E’ bastata un’opinione fuori dal coro (e che fior fior di opinione) per scatenare un putiferio mediatico e
soprattutto fra i suoi colleghi. Stiamo parlando del professore Alberto Zangrillo che è primario dell’Unità
Operativa di Anestesia e Rianimazione Generale e Cardio-Toraco-Vascolare e Referente Direzionale
Aree Cliniche dell’IRCCS Ospedale San Raffaele di Milano. Il ricercatore ha affermato che il coronavirus
è clinicamente morto e quindi esiste ma in forma molto indebolita rispetto alla prima fase. Dichiarazioni
che hanno scatenato il finimondo fra i suoi colleghi che, prontamente intervistati in tutti i canali televisivi,
hanno fatto a gara a chi ha prontamente smentito Zangrillo. Nonostante le critiche ricevute, il professore
Zangrillo non cambia idea e insiste per la sua strada: questo virus ha perso forza, vigore e non contagia
più come prima. E al ministro della salute Roberto Speranza si sono rizzati tutti i capelli a sentir dire così,
considerato che in onda passano come caroselli, gli spot sul mantenere le distanze, usare le
mascherine, lavarsi le mani più volte al giorno e usare igienizzanti. Peccato che Speranza non sia un
medico, nè un virologo, nè un ricercatore nel campo della medicina, ma è laureato in scienze politiche.

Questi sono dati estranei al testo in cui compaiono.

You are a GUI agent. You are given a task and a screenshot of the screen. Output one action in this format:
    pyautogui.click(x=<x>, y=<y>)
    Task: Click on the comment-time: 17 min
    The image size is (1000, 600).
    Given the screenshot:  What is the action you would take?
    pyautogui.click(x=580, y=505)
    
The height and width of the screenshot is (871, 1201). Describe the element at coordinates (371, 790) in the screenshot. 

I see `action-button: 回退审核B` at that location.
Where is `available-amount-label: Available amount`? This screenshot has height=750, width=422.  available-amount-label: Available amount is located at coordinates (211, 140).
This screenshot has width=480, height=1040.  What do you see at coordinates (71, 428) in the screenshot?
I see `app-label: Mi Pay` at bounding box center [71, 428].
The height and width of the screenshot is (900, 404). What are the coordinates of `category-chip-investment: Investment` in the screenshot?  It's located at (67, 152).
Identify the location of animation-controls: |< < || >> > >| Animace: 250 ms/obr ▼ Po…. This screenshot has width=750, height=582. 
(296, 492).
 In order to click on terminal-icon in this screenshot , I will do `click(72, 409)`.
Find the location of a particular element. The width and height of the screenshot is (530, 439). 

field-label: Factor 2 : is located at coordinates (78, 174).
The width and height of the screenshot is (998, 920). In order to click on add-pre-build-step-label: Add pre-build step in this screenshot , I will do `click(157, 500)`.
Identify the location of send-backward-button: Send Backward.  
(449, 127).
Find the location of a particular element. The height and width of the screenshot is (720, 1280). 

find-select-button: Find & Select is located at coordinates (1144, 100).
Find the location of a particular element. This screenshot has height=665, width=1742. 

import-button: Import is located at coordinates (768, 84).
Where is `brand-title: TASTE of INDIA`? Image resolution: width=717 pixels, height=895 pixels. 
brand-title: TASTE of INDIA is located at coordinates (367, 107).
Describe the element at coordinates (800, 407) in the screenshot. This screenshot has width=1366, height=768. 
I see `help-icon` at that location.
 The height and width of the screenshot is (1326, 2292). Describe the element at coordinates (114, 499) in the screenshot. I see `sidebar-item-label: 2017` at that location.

Chiamato a commentare le critiche nei suoi confronti da parte dell’altre campane della comunità
scientifica che sostiene che il virus c’è ed è ancora aggressivo, Zangrillo ha risposto che ”E’ molto triste
che la verità porti alla divisione tra scienziati. Questo non è educativo per chi ci ascolta. Eppure non
sono solo io a sostenere che il Covid sia clinicamente inesistente”. E poi si lascia andare ad uno sfogo
verso il virologo Giovanni Maga che afferma che sia azzardato dire che il Covid sparirà come la Sars.
“Chi? Mi lasci un attimo che cerco su Google chi è”, ha detto Zangrillo con fare molto ironico.